WAC 246-337-095
Resident health care records. The
licensee must ensure the RTF meets the following requirements:
(1) Develop and implement procedures for maintaining
current health care records as required by chapter 70.02 RCW
and RCW 71.05.390 or by applicable laws.
(2) Make health care records accessible for review by
appropriate direct care staff, the resident and the department
in accordance with applicable law.
(3) Ensure health care records are legibly written or
retrievable by electronic means.
(4) Document medical information on the licensee's
standardized forms.
(5) Record health care information by the health care
provider or direct care staff with resident contact to include
typed or legible handwriting in blue or black ink, verified by
signature or unique identifier, title, date and time.
(6) Maintain the confidentiality and security of health
care records in accordance with applicable law.
(7) Maintain health care records in chronological order
in their entirety or chronological by sections.
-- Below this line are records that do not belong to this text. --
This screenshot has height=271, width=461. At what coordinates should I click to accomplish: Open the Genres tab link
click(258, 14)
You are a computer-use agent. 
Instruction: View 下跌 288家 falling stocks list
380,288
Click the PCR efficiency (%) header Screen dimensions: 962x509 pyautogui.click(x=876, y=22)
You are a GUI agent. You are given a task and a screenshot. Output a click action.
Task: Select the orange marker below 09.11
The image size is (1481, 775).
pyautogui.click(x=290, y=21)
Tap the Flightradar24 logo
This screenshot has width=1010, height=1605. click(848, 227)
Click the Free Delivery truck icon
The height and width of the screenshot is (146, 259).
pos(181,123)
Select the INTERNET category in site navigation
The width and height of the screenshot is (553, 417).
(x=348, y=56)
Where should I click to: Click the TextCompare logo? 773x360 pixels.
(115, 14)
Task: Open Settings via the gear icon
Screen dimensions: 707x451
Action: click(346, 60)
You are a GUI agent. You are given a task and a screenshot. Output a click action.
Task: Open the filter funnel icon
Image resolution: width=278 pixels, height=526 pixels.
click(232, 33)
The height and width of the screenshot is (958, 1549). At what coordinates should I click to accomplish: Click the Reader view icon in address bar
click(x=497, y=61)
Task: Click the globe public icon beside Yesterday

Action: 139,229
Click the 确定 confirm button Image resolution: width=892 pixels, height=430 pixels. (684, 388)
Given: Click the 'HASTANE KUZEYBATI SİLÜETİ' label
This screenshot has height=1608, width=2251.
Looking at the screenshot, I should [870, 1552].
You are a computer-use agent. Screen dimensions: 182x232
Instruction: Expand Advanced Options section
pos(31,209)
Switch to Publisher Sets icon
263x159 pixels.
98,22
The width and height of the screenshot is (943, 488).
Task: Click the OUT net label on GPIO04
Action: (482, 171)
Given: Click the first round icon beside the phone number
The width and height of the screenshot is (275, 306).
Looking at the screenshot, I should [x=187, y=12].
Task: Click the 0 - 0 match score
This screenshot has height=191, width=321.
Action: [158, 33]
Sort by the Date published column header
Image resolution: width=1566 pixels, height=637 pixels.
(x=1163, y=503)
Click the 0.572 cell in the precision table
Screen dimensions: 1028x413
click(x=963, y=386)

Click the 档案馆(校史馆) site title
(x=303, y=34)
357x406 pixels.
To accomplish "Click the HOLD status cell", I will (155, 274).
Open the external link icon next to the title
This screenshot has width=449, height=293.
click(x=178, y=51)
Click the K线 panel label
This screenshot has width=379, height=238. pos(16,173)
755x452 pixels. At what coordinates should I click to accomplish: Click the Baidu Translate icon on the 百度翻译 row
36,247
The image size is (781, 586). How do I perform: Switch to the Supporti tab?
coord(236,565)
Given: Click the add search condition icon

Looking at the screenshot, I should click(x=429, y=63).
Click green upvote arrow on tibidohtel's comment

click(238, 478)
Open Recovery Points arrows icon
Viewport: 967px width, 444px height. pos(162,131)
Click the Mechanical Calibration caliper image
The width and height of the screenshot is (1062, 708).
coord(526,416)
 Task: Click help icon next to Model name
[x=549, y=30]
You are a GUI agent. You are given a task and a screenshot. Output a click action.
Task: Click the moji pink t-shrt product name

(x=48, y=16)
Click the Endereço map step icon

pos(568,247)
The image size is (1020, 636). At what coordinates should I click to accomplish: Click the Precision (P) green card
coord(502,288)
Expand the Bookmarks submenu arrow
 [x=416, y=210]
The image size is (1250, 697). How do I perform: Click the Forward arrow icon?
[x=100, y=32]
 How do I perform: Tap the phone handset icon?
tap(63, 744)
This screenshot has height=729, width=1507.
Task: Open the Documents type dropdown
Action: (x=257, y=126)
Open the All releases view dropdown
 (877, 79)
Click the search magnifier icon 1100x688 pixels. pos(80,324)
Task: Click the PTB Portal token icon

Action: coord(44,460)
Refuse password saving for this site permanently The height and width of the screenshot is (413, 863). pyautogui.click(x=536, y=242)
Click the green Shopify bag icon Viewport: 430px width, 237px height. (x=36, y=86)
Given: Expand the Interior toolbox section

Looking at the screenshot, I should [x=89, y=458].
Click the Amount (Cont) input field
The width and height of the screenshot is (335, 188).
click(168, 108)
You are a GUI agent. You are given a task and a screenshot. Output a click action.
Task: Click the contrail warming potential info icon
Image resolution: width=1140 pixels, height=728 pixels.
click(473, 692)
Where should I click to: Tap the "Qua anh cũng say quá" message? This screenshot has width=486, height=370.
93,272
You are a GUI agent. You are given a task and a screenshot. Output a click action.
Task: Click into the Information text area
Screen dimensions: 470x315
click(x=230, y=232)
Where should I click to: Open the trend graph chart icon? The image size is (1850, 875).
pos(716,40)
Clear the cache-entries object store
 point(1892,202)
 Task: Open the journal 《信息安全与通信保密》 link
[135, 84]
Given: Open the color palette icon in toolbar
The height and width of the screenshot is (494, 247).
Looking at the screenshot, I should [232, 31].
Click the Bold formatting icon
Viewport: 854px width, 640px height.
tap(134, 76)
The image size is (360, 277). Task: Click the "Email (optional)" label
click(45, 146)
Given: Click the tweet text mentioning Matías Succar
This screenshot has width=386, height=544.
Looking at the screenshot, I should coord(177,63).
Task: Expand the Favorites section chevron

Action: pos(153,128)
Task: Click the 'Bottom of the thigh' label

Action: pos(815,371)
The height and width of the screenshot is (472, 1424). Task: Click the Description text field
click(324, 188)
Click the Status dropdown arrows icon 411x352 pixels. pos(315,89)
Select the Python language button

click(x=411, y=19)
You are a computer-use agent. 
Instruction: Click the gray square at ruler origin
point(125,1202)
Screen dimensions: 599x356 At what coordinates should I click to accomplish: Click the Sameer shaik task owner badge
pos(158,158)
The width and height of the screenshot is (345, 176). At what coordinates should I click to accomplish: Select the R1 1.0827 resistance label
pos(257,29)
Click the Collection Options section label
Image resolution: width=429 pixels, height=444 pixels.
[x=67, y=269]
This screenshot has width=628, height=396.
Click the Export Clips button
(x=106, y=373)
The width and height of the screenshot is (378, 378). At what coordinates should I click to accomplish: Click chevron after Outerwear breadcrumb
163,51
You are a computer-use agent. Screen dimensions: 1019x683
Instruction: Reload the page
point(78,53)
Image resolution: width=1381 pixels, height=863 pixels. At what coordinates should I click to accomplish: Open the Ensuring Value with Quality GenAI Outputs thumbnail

(8) Keep health care records current with all documents
filed according to the licensee's written timeline policy.
(9) Inclusion of the following, at a minimum, in each
record:
(a) Resident's name, age, sex, marital status, date of
admission, voluntary or other commitment, name of physician,
diagnosis, date of discharge, previous address and phone
number, if any;
(b) Resident's receipt of notification of resident's
rights and responsibilities, if applicable;
(c) Resident's consent for health care provided by the
RTF;
(d) A copy of any authorizations, advance directives,
powers of attorney, letters of guardianship, or other similar
documentation provided by the resident;
(e) Original reports, where available or, if not
available, durable, legible copies of original reports on all
tests, procedures, and examinations performed on the resident;
(f) Health assessments;
(g) Health care plan, including the names, relationship
to the resident and addresses of those individuals the
resident states with whom the RTF may freely communicate
regarding the health care of the resident without violating
the resident's right to confidentiality or privacy of health
care information;
(h) Dated and signed (or initialed) notes describing
health care provided for each contact with the resident
pertinent to the resident's health care plan including, but
not limited to:
(i) Physical and psychosocial history;
(ii) Medication administration, medical/nursing services,
and treatment provided, resident's response to treatment and
any adverse reactions and resolution of medical issues;
(iii) Use of restraint or seclusion consistent with WAC 246-337-110;
(iv) Instructions or teaching provided to resident in
connection with his or her health care; and
(v) Discharge summary, including:
(A) Concise review of resident's physical and mental
history, as applicable;
(B) Condition upon discharge;
(C) Recommendations for services, follow-up or continuing
care; and
(D) Date and time of discharge.
(10) Retaining the health care records at least six years
beyond resident's discharge or death date, whichever occurs
sooner, and at least six years beyond the age of eighteen.
(11) Destroying the health care records in accordance
with applicable law and in a manner that preserves
confidentiality.
[Statutory Authority: Chapter 71.12 RCW. 05-15-157, §
246-337-095, filed 7/20/05, effective 8/20/05.]